++++ Recorded information

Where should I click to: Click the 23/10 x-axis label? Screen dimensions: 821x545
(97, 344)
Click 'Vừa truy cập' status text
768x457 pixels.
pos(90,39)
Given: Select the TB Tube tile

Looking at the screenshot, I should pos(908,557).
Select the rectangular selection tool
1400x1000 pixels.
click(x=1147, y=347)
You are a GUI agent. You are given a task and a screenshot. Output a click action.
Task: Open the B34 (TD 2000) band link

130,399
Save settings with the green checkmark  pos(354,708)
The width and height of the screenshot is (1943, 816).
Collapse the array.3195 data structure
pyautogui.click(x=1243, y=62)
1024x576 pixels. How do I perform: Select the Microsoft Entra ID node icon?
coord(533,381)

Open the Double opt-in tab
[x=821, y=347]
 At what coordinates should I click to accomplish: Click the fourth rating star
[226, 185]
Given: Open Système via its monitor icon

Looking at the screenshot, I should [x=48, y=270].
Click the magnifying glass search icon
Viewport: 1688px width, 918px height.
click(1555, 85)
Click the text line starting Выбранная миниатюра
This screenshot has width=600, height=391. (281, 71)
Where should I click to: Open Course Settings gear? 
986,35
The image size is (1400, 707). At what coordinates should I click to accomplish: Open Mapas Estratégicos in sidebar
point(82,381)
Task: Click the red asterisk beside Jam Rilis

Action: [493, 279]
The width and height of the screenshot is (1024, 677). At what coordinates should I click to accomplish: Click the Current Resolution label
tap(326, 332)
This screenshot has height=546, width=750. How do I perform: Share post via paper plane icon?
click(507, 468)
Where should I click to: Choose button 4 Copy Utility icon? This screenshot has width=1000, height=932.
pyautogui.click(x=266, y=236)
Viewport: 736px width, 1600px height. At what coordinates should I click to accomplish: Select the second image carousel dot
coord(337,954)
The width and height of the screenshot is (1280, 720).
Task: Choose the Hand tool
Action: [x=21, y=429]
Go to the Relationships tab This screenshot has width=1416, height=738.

++++++++

Would you please repeat all the entries exactly as written?

Where should I click to: Click the 23/10 x-axis label? Screen dimensions: 821x545
(97, 344)
Click 'Vừa truy cập' status text
768x457 pixels.
pos(90,39)
Given: Select the TB Tube tile

Looking at the screenshot, I should pos(908,557).
Select the rectangular selection tool
1400x1000 pixels.
click(x=1147, y=347)
You are a GUI agent. You are given a task and a screenshot. Output a click action.
Task: Open the B34 (TD 2000) band link

130,399
Save settings with the green checkmark  pos(354,708)
The width and height of the screenshot is (1943, 816).
Collapse the array.3195 data structure
pyautogui.click(x=1243, y=62)
1024x576 pixels. How do I perform: Select the Microsoft Entra ID node icon?
coord(533,381)

Open the Double opt-in tab
[x=821, y=347]
 At what coordinates should I click to accomplish: Click the fourth rating star
[226, 185]
Given: Open Système via its monitor icon

Looking at the screenshot, I should [x=48, y=270].
Click the magnifying glass search icon
Viewport: 1688px width, 918px height.
click(1555, 85)
Click the text line starting Выбранная миниатюра
This screenshot has width=600, height=391. (281, 71)
Where should I click to: Open Course Settings gear? 
986,35
The image size is (1400, 707). At what coordinates should I click to accomplish: Open Mapas Estratégicos in sidebar
point(82,381)
Task: Click the red asterisk beside Jam Rilis

Action: [493, 279]
The width and height of the screenshot is (1024, 677). At what coordinates should I click to accomplish: Click the Current Resolution label
tap(326, 332)
This screenshot has height=546, width=750. How do I perform: Share post via paper plane icon?
click(507, 468)
Where should I click to: Choose button 4 Copy Utility icon? This screenshot has width=1000, height=932.
pyautogui.click(x=266, y=236)
Viewport: 736px width, 1600px height. At what coordinates should I click to accomplish: Select the second image carousel dot
coord(337,954)
The width and height of the screenshot is (1280, 720).
Task: Choose the Hand tool
Action: [x=21, y=429]
Go to the Relationships tab This screenshot has width=1416, height=738.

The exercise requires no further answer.